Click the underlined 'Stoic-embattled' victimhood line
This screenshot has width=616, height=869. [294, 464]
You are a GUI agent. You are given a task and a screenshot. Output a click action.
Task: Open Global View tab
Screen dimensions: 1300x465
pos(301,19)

==

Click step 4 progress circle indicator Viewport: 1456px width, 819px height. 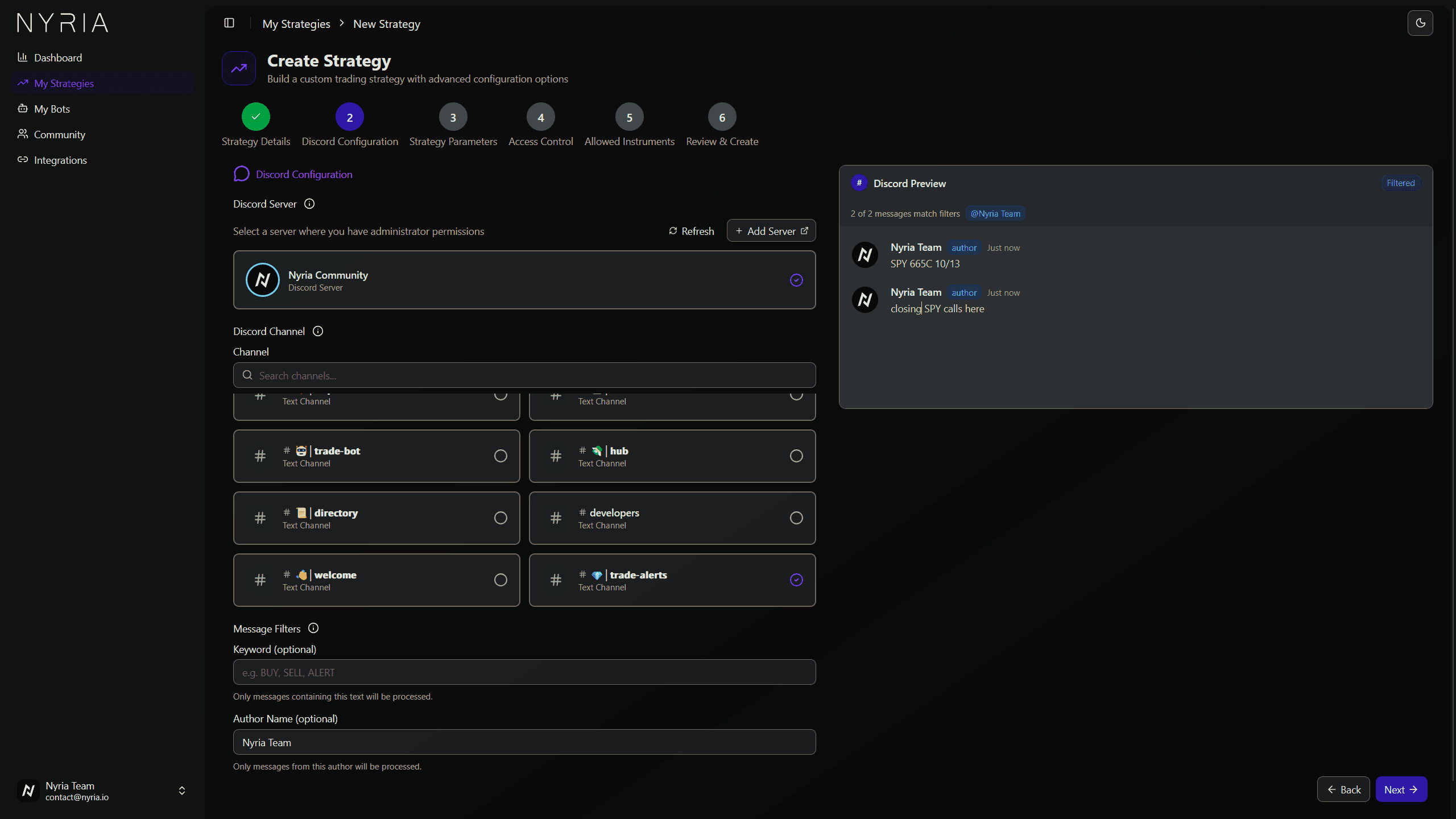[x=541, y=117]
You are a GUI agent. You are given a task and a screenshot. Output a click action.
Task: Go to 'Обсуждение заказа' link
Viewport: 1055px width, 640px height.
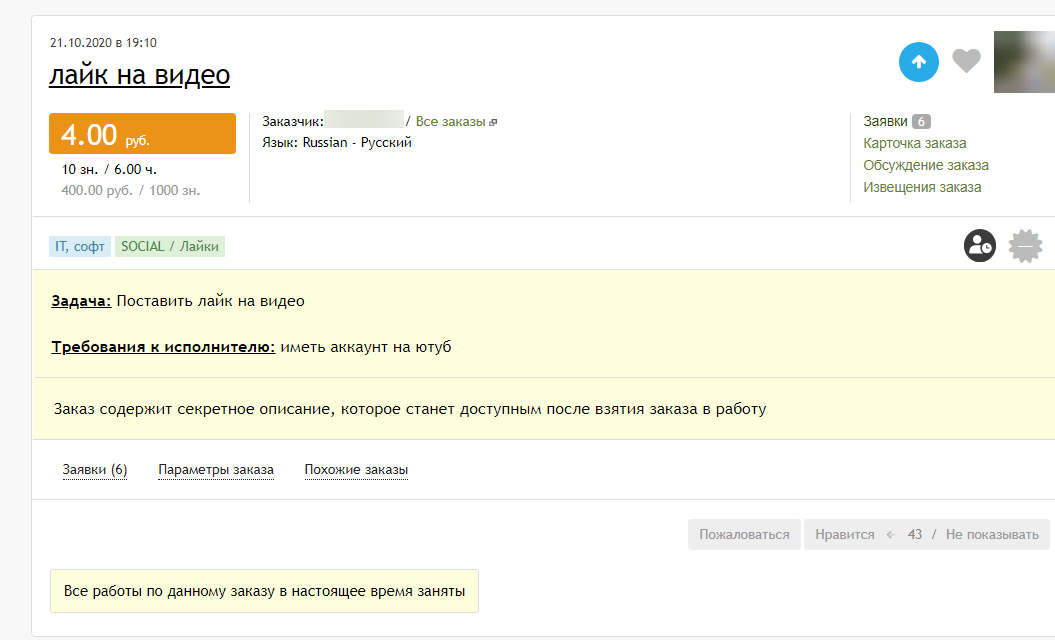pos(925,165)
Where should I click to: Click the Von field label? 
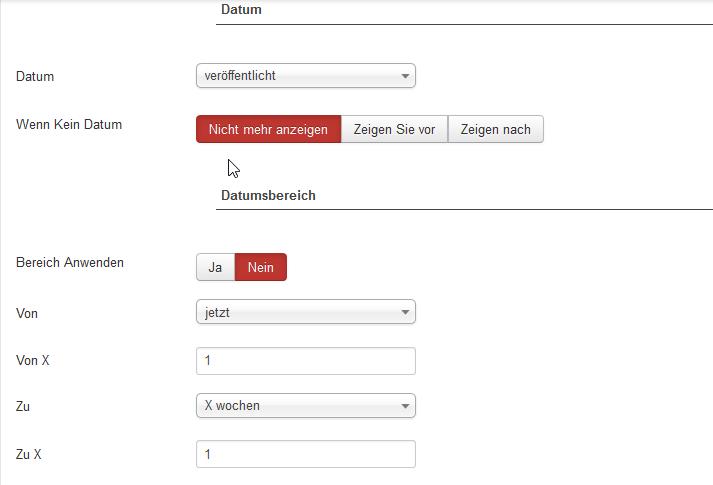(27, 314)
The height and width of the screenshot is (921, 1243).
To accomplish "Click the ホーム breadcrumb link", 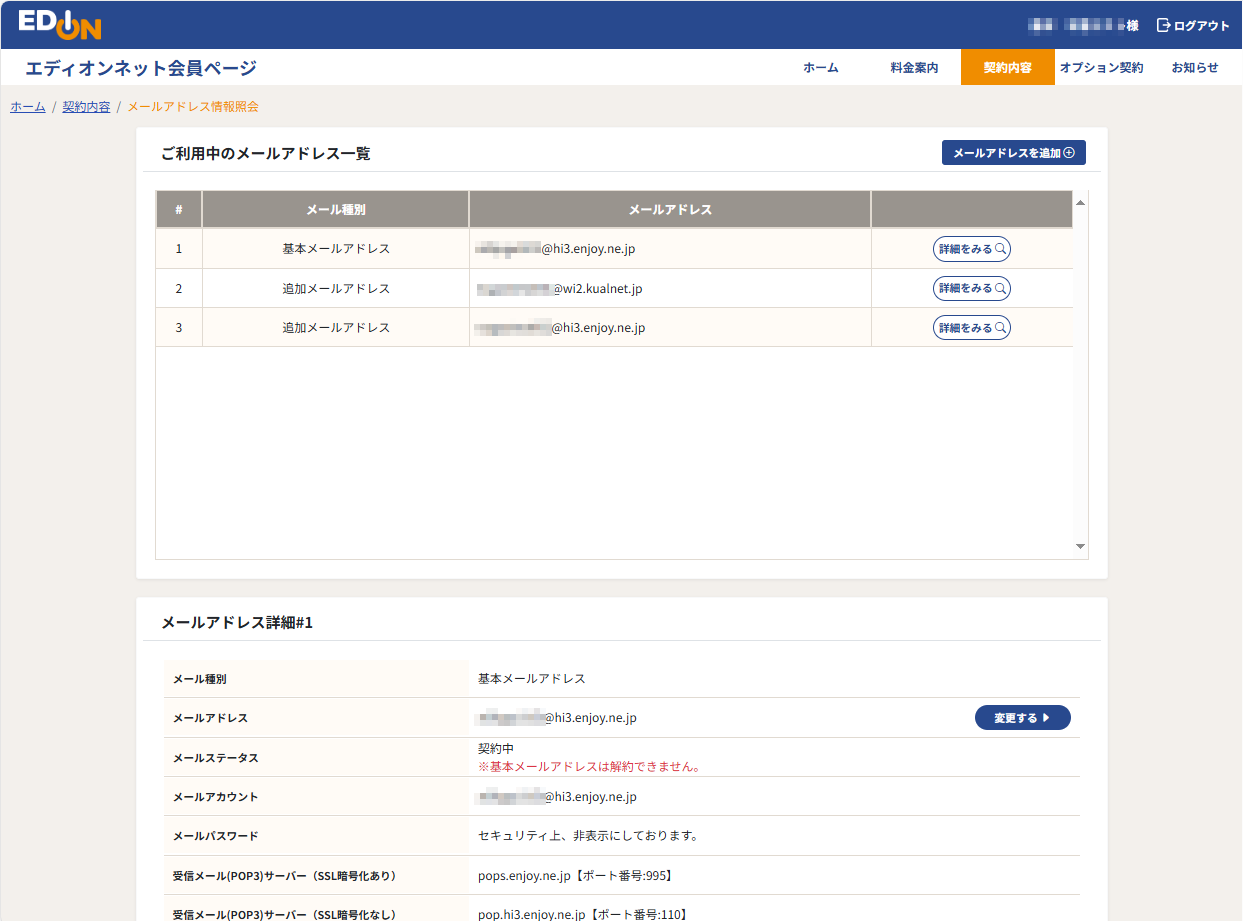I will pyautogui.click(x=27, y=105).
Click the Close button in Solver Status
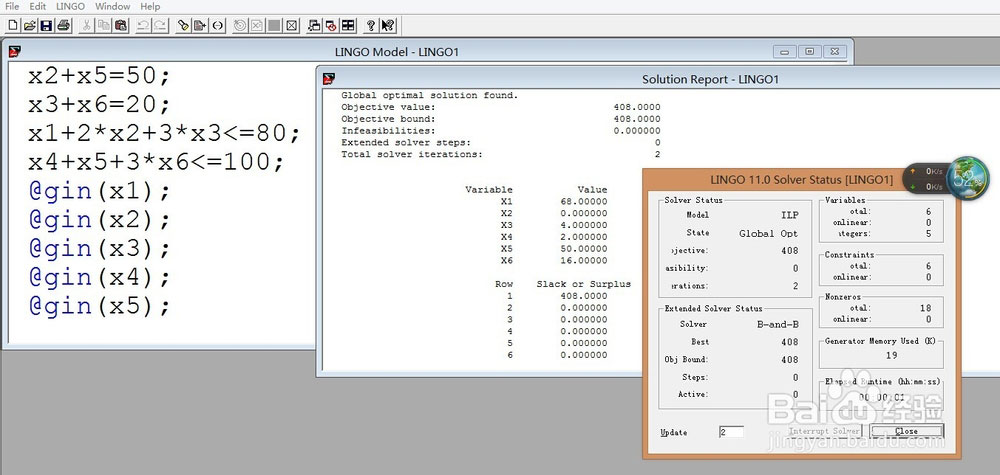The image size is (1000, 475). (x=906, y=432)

What is needed — Arrange the material as a two-column CSV with the columns "prompt" and "target", starting at the line containing "Click the underlined" and ending at the line containing "pos(301,19)". Use one row per entry, putting its text under "prompt" and its answer under "target", each in a single quoted field with line breaks replaced by spaces.

Correct answer —
prompt,target
"Click the underlined 'Stoic-embattled' victimhood line","This screenshot has width=616, height=869. [294, 464]"
"You are a GUI agent. You are given a task and a screenshot. Output a click action. Task: Open Global View tab Screen dimensions: 1300x465","pos(301,19)"